A Hybrid Model Based on a Dual-Attention Mechanism for the Prediction of Remaining Useful Life of Aircraft Engines
Chunlei He, Zixiang Li, Chenyu Zheng, Zikai Zhang, Liping Zhang
Abstract
Estimating the Remaining Useful Life (RUL) of aircraft engines plays a vital role in the field of prognostics and health management. In multi-dimensional time series regression tasks, accurately capturing both time series features and sensor features, as well as integrating these two types of features, poses a significant challenge for RUL prediction. The sensor features represent the weights of each sensor on the RUL prediction results. To overcome this challenge, we introduce a hybrid model based on a dual-attention mechanism.
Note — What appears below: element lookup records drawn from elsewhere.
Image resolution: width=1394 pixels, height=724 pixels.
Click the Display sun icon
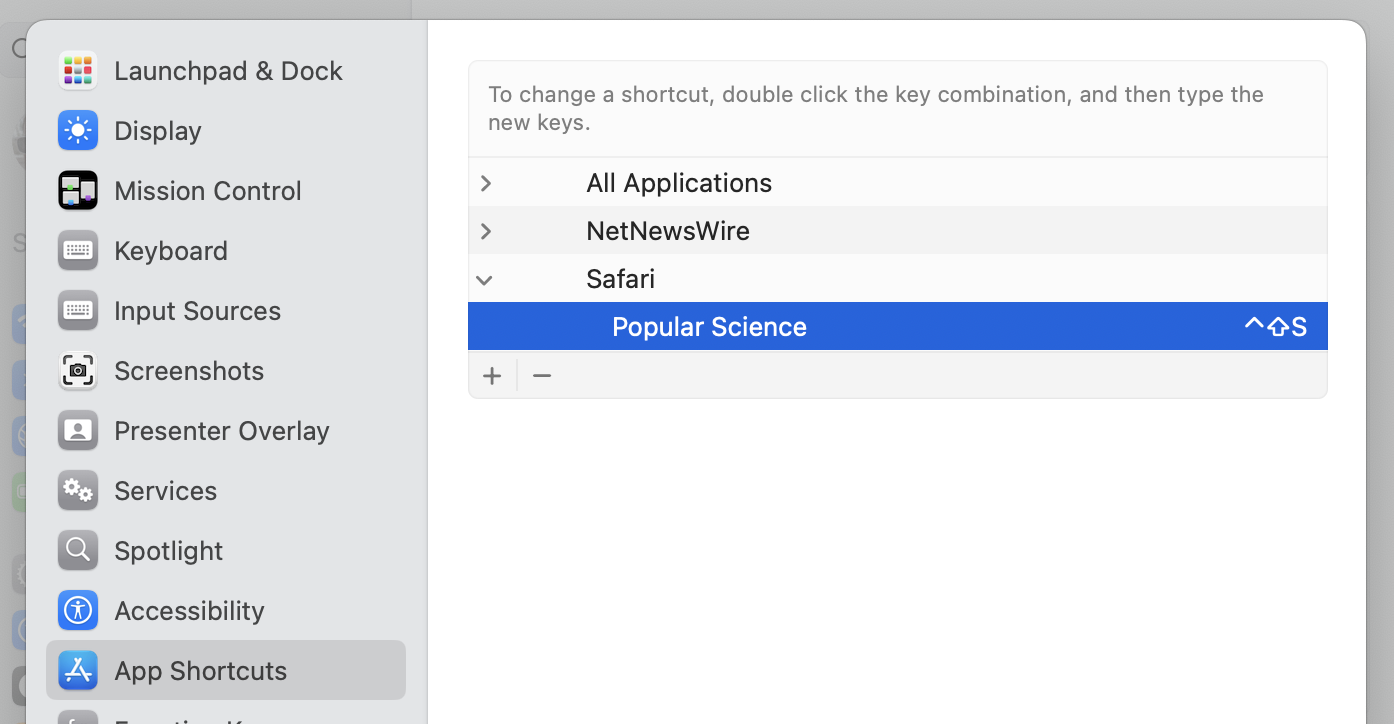[x=78, y=131]
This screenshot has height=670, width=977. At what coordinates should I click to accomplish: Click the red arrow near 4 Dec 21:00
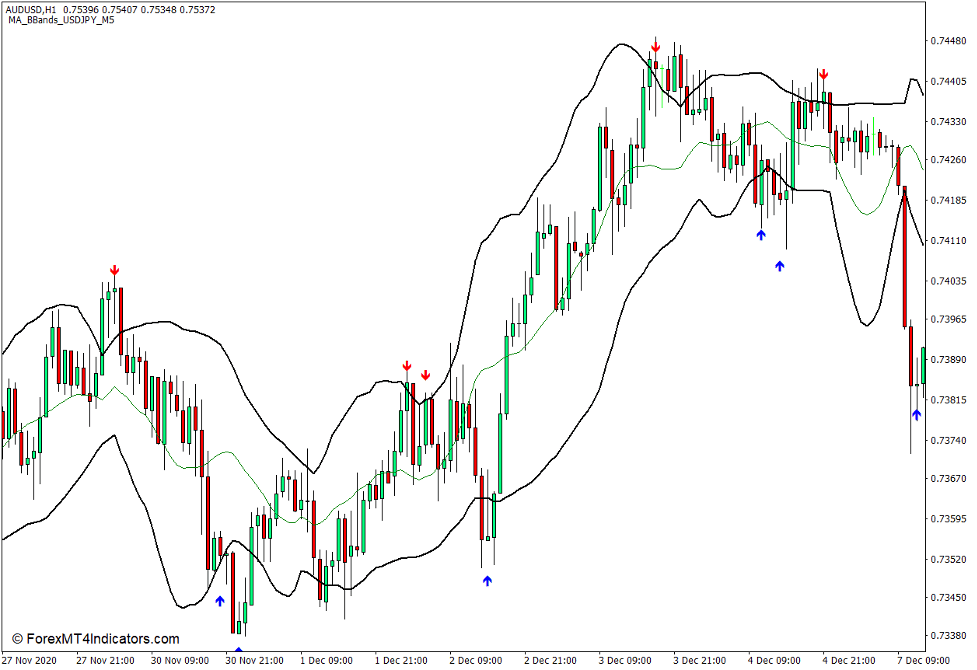coord(823,75)
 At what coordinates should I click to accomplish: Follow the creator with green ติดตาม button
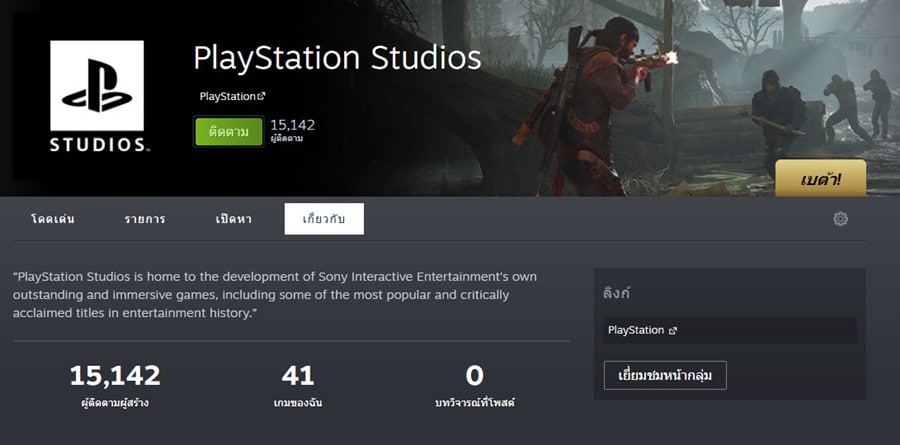point(228,131)
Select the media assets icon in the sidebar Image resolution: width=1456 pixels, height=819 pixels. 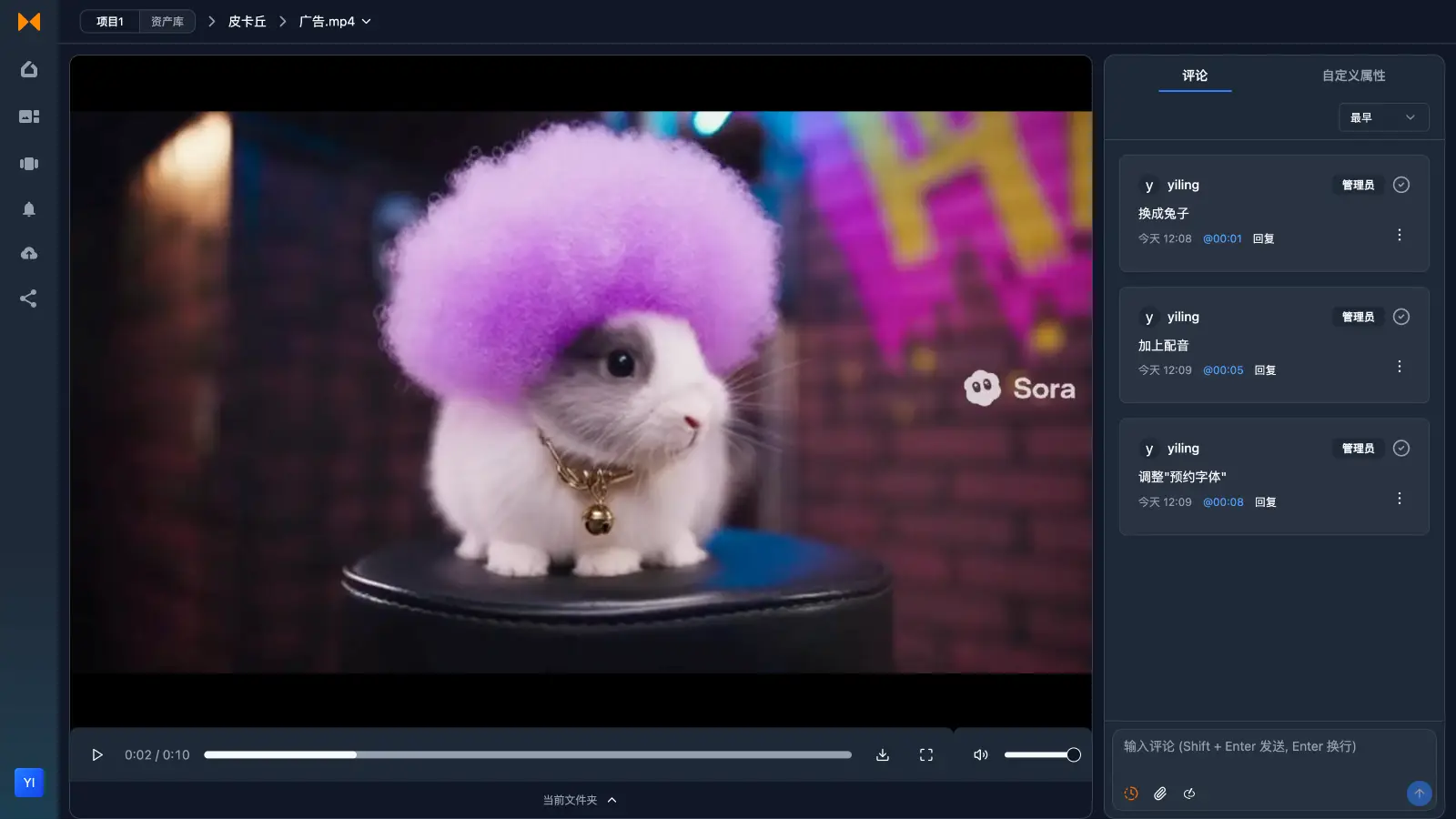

Initially, a temporal feature extraction block is applied to map the time-step dimension into a hidden representation space, facilitating the capture of complex temporal dynamics. These patterns are then refined using a multi-head self-attention mechanism. Subsequently, a sensor feature extraction block is applied to capture sensor-specific characteristics. Each sensor sequence is treated as a separate channel, compressed to derive sensor weights, and integrated to form global features that fuse temporal and sensor-level representations. Finally, RUL is estimated via a regression layer. The proposed method is demonstrated to be effective on the Commercial Modular Aero-Propulsion System Simulation (C-MAPSS) dataset. Compared with the state-of-the-art CTNet model, the proposed method achieves 7% and 9% gains in RMSE and Score, respectively, on the FD001 dataset.